Biden Once Wanted Elizabeth Warren to Be His Vice-President

Vice President Biden Holds Senate Ceremonial Swearing In
The ones that got away. Photo: Chip Somodevilla/Getty Images

Last August, Joe Biden asked Elizabeth Warren to lunch. The confab between the sitting vice-president and the freshman big-bank eviscerator from Massachusetts became the political story during that sleepy summer week — and the event proved to be roughly as overhyped as Star Wars: Episode I - Phantom Menace. The pair did not emerge from the vice-president’s residence to shout in unison, “We are Joelizabeth, destroyer of Clintons.” Instead, Biden decided to quietly serve out his term as the Onion’s best character, while Warren continued to generate the banking committee’s most viral videos.

But now, some nine months later, juicy details from that meeting have finally been leaked: According to Politico, Biden told Warren that he wanted her to be his running mate.

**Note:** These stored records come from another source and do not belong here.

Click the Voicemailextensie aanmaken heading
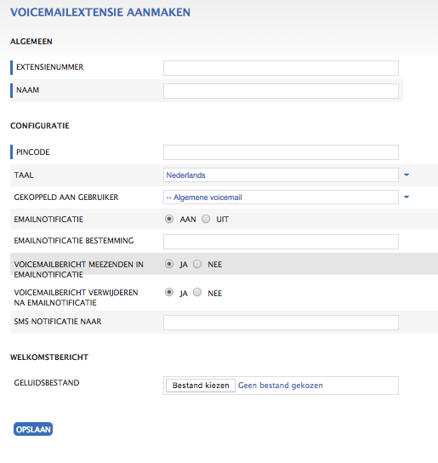 click(100, 13)
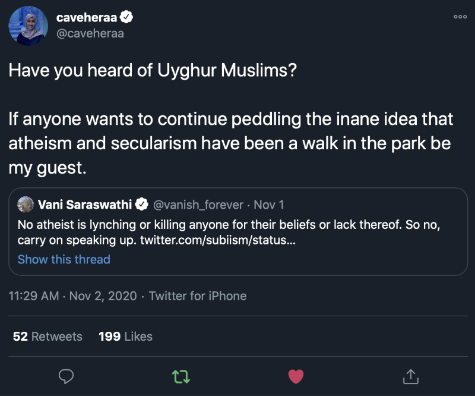
Task: Open the Show this thread link
Action: click(x=64, y=259)
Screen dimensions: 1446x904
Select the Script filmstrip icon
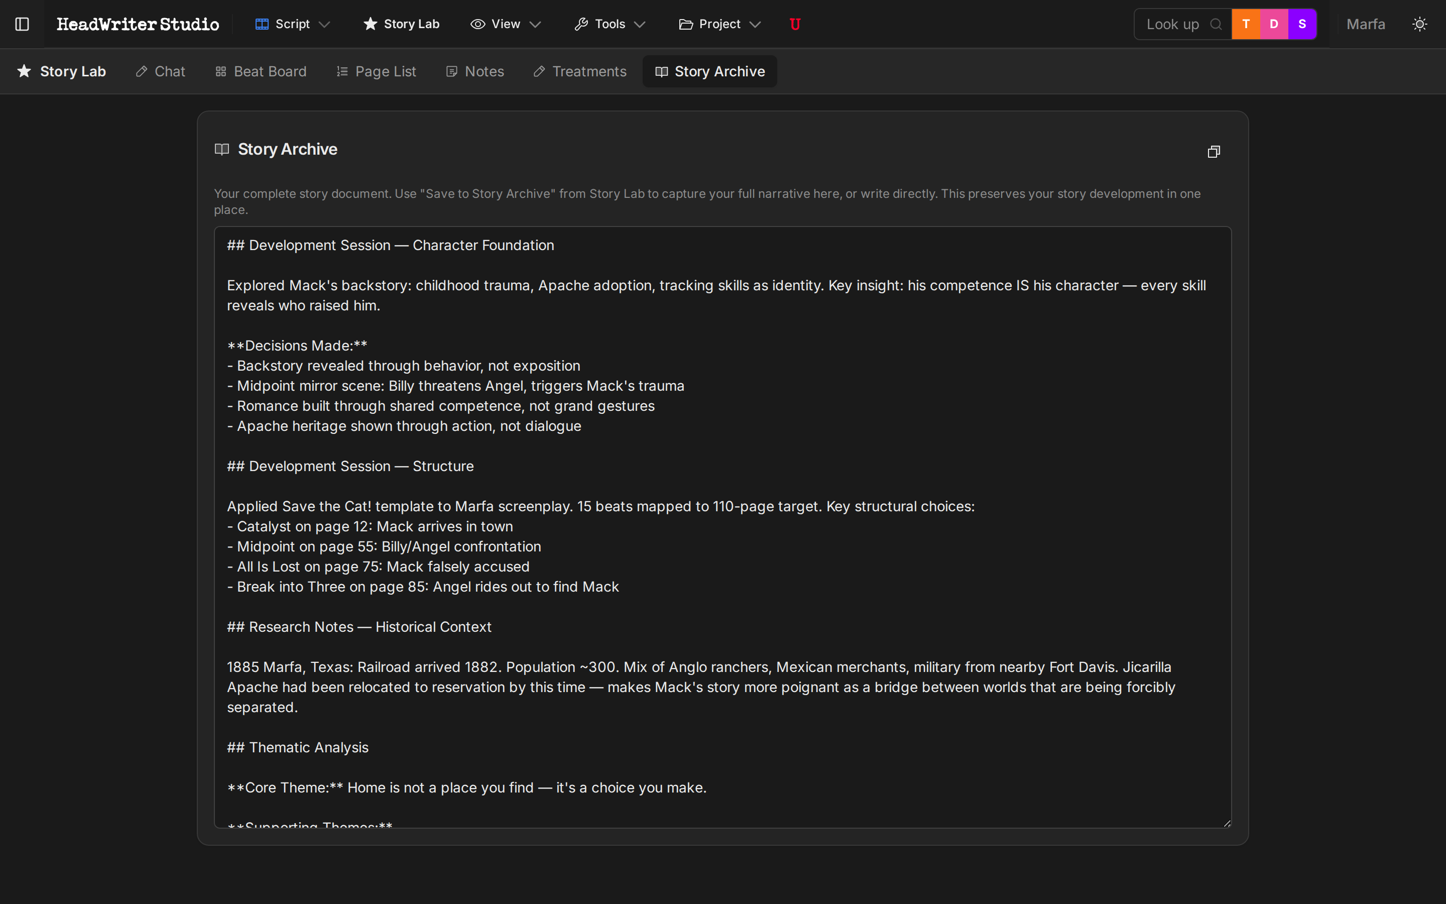pyautogui.click(x=261, y=23)
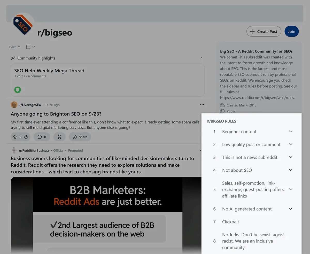Viewport: 310px width, 254px height.
Task: Expand the Not about SEO rule
Action: pyautogui.click(x=290, y=170)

Warren was, reportedly, “noncommittal but not displeased.” However, Warren gave Uncle Joe some of her signature straight talk, telling the former senator from Delaware — a.k.a. the Cayman Islands of the mid-Atlantic — that he was kind of an odd choice to be the progressive alternative to Hillary Clinton. Per Politico:

>

Warren conceded — prophetically in retrospect — that Clinton would face a progressive backlash but she informed Biden that his record on Wall Street was little better than that of the woman he hoped to topple as front-runner. As a senator, Biden, like Clinton, had supported a 2001 bankruptcy bill that Warren vehemently opposed; her advice to Biden was that, to appeal to the left, he would need to start talking right away about Wall Street reform.

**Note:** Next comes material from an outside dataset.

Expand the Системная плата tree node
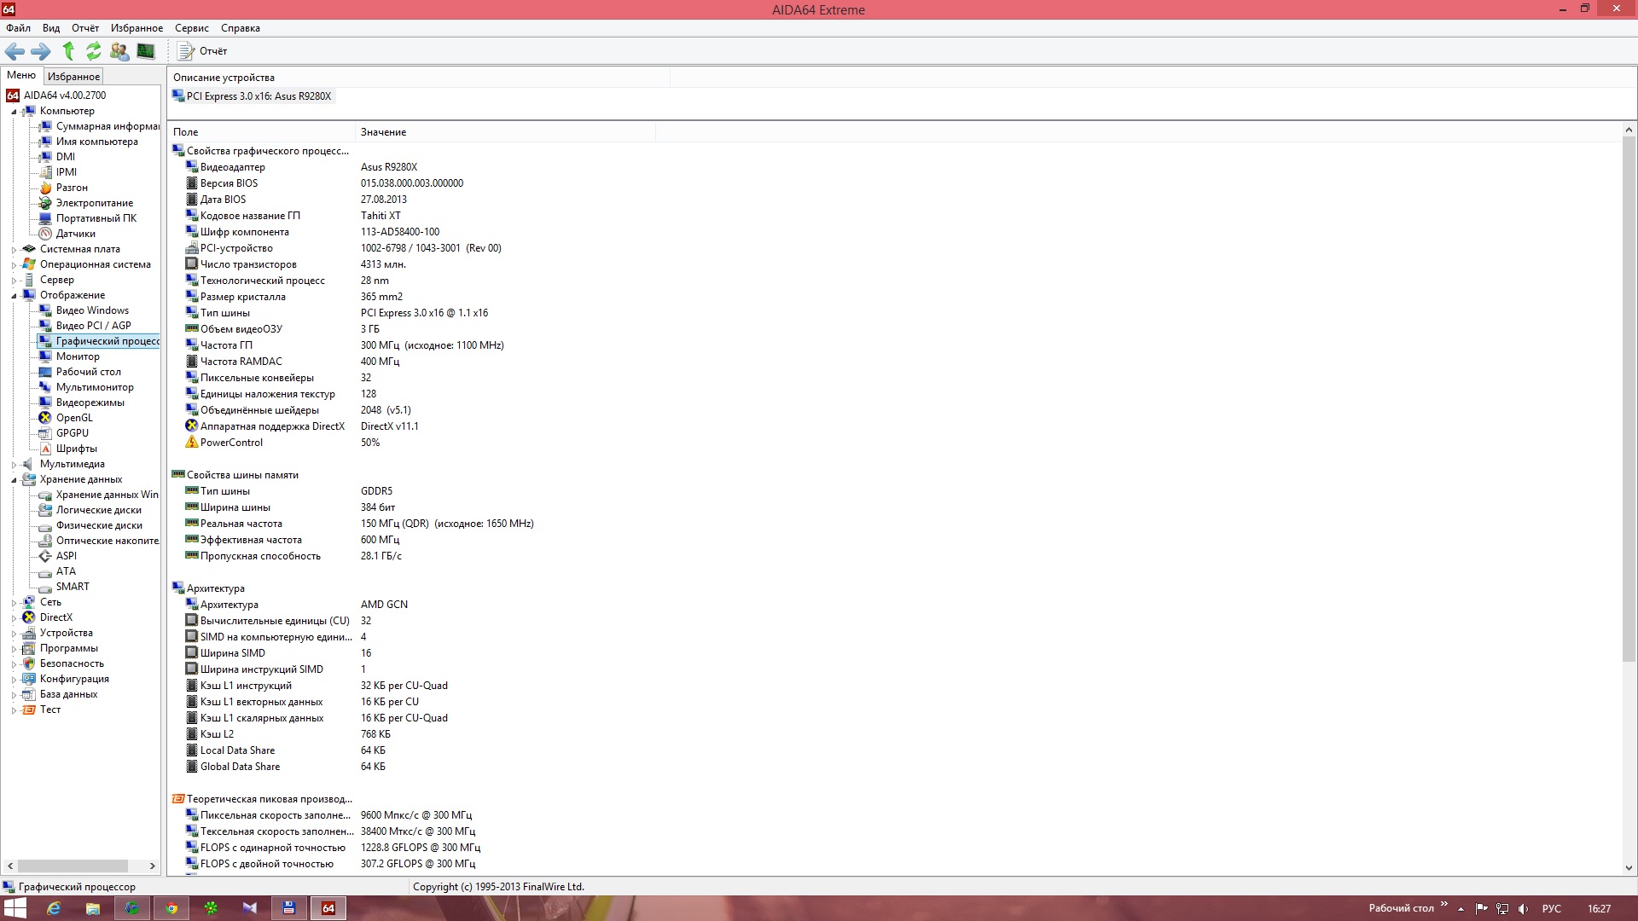 point(14,250)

That same day, Warren did not rule out accepting an offer to become Clinton’s running mate in an interview with Mic, telling the site, “We’ve got to get all of our nominations settled on the Democratic side … For me, I’m going to keep doing my job every single day and I’m not thinking about another job.”

But while Clinton certainly could have used Warren’s endorsement this primary season, it’s not clear that the presumptive Democratic nominee feels she needs to throw the left any more bones going forward. It’s true that recent polling suggests there are a good number of left-leaning independents who can’t bring themselves to say they’ll vote Clinton in November. But Trump’s nomination offers the former secretary of State the possibility of picking off some Republican suburbanites; the candidate may decide that the left will eventually come home, so she’d be better off picking a putative moderate like Virginia senator Tim Kaine.

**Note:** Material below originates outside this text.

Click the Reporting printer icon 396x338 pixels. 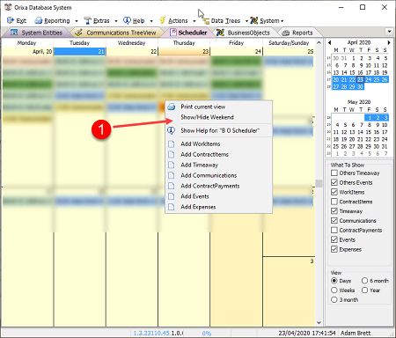39,20
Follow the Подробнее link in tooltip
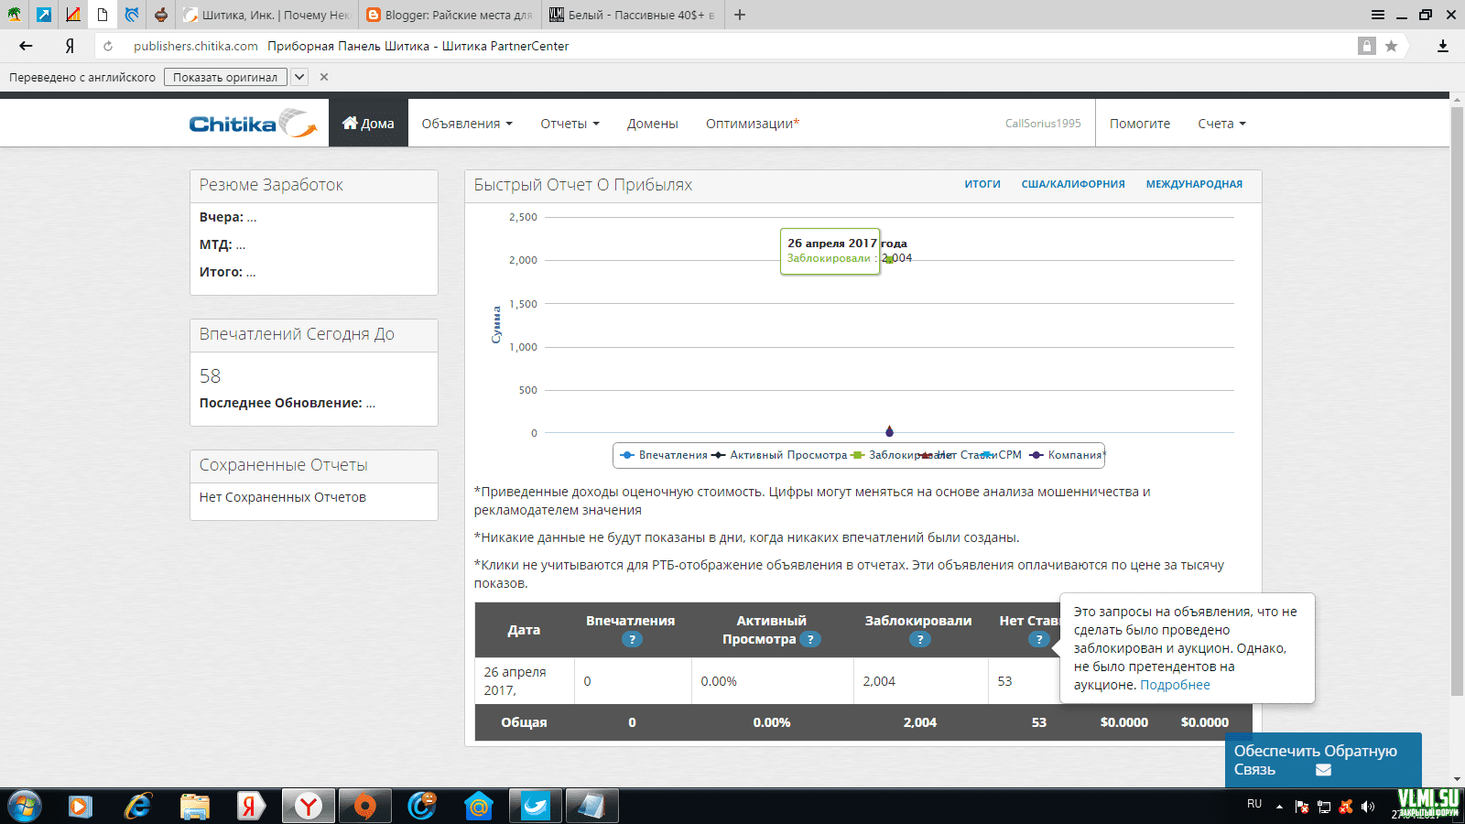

And it’s not clear that Warren could do more for progressives on the ticket than she currently does on the banking committee. The former law professor is a highly effective senator, whose national profile and donor network allow her to exert a rare independence from her party’s big-money wing. It’s entirely possible that the titans of Wall Street would prefer to see Warren leading the ceremonial applause during President Clinton’s State of the Unions than to have her pushing for profit-narrowing regulations in the upper chamber.